## Activity
Set down all the entries again, word for word.

---- Task data

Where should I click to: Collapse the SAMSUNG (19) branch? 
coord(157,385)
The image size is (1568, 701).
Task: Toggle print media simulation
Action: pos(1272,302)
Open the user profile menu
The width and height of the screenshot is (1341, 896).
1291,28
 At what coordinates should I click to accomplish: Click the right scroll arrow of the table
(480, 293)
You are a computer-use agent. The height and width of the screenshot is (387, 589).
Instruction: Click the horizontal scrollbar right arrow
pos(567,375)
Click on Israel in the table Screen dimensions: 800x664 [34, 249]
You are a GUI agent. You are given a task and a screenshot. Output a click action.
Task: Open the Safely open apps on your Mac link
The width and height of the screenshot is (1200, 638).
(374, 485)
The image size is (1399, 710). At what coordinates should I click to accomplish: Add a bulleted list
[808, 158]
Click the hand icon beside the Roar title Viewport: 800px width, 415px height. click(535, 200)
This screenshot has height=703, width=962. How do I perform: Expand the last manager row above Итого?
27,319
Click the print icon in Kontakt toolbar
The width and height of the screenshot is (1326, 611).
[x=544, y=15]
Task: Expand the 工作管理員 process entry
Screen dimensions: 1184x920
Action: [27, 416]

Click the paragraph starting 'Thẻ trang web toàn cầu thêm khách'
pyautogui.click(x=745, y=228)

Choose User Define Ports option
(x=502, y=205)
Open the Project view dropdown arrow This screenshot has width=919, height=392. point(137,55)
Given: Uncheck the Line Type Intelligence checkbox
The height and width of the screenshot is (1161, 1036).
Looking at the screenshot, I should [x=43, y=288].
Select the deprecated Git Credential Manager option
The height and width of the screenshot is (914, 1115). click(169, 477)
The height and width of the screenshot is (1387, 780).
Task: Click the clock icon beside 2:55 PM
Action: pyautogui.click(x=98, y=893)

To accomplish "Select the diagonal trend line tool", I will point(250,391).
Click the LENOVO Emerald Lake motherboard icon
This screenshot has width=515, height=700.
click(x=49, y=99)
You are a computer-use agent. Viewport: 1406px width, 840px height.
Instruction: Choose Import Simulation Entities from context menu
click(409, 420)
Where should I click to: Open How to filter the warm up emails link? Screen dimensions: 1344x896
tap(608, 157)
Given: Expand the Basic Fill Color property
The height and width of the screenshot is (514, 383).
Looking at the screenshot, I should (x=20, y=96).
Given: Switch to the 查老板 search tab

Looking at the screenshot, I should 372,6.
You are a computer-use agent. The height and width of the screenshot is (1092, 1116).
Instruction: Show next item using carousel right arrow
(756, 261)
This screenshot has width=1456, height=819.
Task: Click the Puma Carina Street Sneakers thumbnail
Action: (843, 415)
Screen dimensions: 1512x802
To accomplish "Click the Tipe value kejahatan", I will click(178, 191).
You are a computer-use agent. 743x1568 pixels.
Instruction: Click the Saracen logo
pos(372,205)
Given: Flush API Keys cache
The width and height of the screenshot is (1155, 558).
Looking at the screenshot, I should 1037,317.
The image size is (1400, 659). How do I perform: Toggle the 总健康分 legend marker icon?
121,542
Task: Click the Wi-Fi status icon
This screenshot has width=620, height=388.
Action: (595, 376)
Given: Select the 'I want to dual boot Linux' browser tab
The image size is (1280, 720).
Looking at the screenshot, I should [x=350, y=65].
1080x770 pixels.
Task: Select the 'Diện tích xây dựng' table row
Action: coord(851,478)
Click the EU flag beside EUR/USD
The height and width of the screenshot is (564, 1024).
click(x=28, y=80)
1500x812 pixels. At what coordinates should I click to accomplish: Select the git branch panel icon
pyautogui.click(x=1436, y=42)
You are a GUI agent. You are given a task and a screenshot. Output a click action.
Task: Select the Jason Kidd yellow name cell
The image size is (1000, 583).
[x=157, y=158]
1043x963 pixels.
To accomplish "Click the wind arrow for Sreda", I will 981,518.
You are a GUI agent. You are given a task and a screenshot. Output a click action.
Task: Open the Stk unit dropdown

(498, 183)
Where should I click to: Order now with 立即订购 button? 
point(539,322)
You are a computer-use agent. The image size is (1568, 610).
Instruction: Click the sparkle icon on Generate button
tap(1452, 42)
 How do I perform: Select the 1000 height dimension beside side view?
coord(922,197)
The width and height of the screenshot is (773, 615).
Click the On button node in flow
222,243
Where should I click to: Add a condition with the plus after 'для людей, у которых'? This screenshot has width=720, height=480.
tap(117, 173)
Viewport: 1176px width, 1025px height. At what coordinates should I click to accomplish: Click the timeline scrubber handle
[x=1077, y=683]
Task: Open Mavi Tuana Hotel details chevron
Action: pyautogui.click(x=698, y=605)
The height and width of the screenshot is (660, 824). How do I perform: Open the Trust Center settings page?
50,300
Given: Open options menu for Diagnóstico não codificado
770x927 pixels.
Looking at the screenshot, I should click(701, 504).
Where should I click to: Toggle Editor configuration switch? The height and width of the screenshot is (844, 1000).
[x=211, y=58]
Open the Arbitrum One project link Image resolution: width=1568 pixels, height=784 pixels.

--------

## Output of the task
Where should I click to: Collapse the SAMSUNG (19) branch? 
coord(157,385)
The image size is (1568, 701).
Task: Toggle print media simulation
Action: pos(1272,302)
Open the user profile menu
The width and height of the screenshot is (1341, 896).
1291,28
 At what coordinates should I click to accomplish: Click the right scroll arrow of the table
(480, 293)
You are a computer-use agent. The height and width of the screenshot is (387, 589).
Instruction: Click the horizontal scrollbar right arrow
pos(567,375)
Click on Israel in the table Screen dimensions: 800x664 [34, 249]
You are a GUI agent. You are given a task and a screenshot. Output a click action.
Task: Open the Safely open apps on your Mac link
The width and height of the screenshot is (1200, 638).
(374, 485)
The image size is (1399, 710). At what coordinates should I click to accomplish: Add a bulleted list
[808, 158]
Click the hand icon beside the Roar title Viewport: 800px width, 415px height. click(535, 200)
This screenshot has height=703, width=962. How do I perform: Expand the last manager row above Итого?
27,319
Click the print icon in Kontakt toolbar
The width and height of the screenshot is (1326, 611).
[x=544, y=15]
Task: Expand the 工作管理員 process entry
Screen dimensions: 1184x920
Action: [27, 416]

Click the paragraph starting 'Thẻ trang web toàn cầu thêm khách'
pyautogui.click(x=745, y=228)

Choose User Define Ports option
(x=502, y=205)
Open the Project view dropdown arrow This screenshot has width=919, height=392. point(137,55)
Given: Uncheck the Line Type Intelligence checkbox
The height and width of the screenshot is (1161, 1036).
Looking at the screenshot, I should [x=43, y=288].
Select the deprecated Git Credential Manager option
The height and width of the screenshot is (914, 1115). click(169, 477)
The height and width of the screenshot is (1387, 780).
Task: Click the clock icon beside 2:55 PM
Action: pyautogui.click(x=98, y=893)

To accomplish "Select the diagonal trend line tool", I will point(250,391).
Click the LENOVO Emerald Lake motherboard icon
This screenshot has width=515, height=700.
click(x=49, y=99)
You are a computer-use agent. Viewport: 1406px width, 840px height.
Instruction: Choose Import Simulation Entities from context menu
click(409, 420)
Where should I click to: Open How to filter the warm up emails link? Screen dimensions: 1344x896
tap(608, 157)
Given: Expand the Basic Fill Color property
The height and width of the screenshot is (514, 383).
Looking at the screenshot, I should (x=20, y=96).
Given: Switch to the 查老板 search tab

Looking at the screenshot, I should 372,6.
You are a computer-use agent. The height and width of the screenshot is (1092, 1116).
Instruction: Show next item using carousel right arrow
(756, 261)
This screenshot has width=1456, height=819.
Task: Click the Puma Carina Street Sneakers thumbnail
Action: (843, 415)
Screen dimensions: 1512x802
To accomplish "Click the Tipe value kejahatan", I will click(178, 191).
You are a computer-use agent. 743x1568 pixels.
Instruction: Click the Saracen logo
pos(372,205)
Given: Flush API Keys cache
The width and height of the screenshot is (1155, 558).
Looking at the screenshot, I should 1037,317.
The image size is (1400, 659). How do I perform: Toggle the 总健康分 legend marker icon?
121,542
Task: Click the Wi-Fi status icon
This screenshot has width=620, height=388.
Action: (595, 376)
Given: Select the 'I want to dual boot Linux' browser tab
The image size is (1280, 720).
Looking at the screenshot, I should [x=350, y=65].
1080x770 pixels.
Task: Select the 'Diện tích xây dựng' table row
Action: coord(851,478)
Click the EU flag beside EUR/USD
The height and width of the screenshot is (564, 1024).
click(x=28, y=80)
1500x812 pixels. At what coordinates should I click to accomplish: Select the git branch panel icon
pyautogui.click(x=1436, y=42)
You are a GUI agent. You are given a task and a screenshot. Output a click action.
Task: Select the Jason Kidd yellow name cell
The image size is (1000, 583).
[x=157, y=158]
1043x963 pixels.
To accomplish "Click the wind arrow for Sreda", I will 981,518.
You are a GUI agent. You are given a task and a screenshot. Output a click action.
Task: Open the Stk unit dropdown

(498, 183)
Where should I click to: Order now with 立即订购 button? 
point(539,322)
You are a computer-use agent. The image size is (1568, 610).
Instruction: Click the sparkle icon on Generate button
tap(1452, 42)
 How do I perform: Select the 1000 height dimension beside side view?
coord(922,197)
The width and height of the screenshot is (773, 615).
Click the On button node in flow
222,243
Where should I click to: Add a condition with the plus after 'для людей, у которых'? This screenshot has width=720, height=480.
tap(117, 173)
Viewport: 1176px width, 1025px height. At what coordinates should I click to accomplish: Click the timeline scrubber handle
[x=1077, y=683]
Task: Open Mavi Tuana Hotel details chevron
Action: pyautogui.click(x=698, y=605)
The height and width of the screenshot is (660, 824). How do I perform: Open the Trust Center settings page?
50,300
Given: Open options menu for Diagnóstico não codificado
770x927 pixels.
Looking at the screenshot, I should click(701, 504).
Where should I click to: Toggle Editor configuration switch? The height and width of the screenshot is (844, 1000).
[x=211, y=58]
Open the Arbitrum One project link Image resolution: width=1568 pixels, height=784 pixels.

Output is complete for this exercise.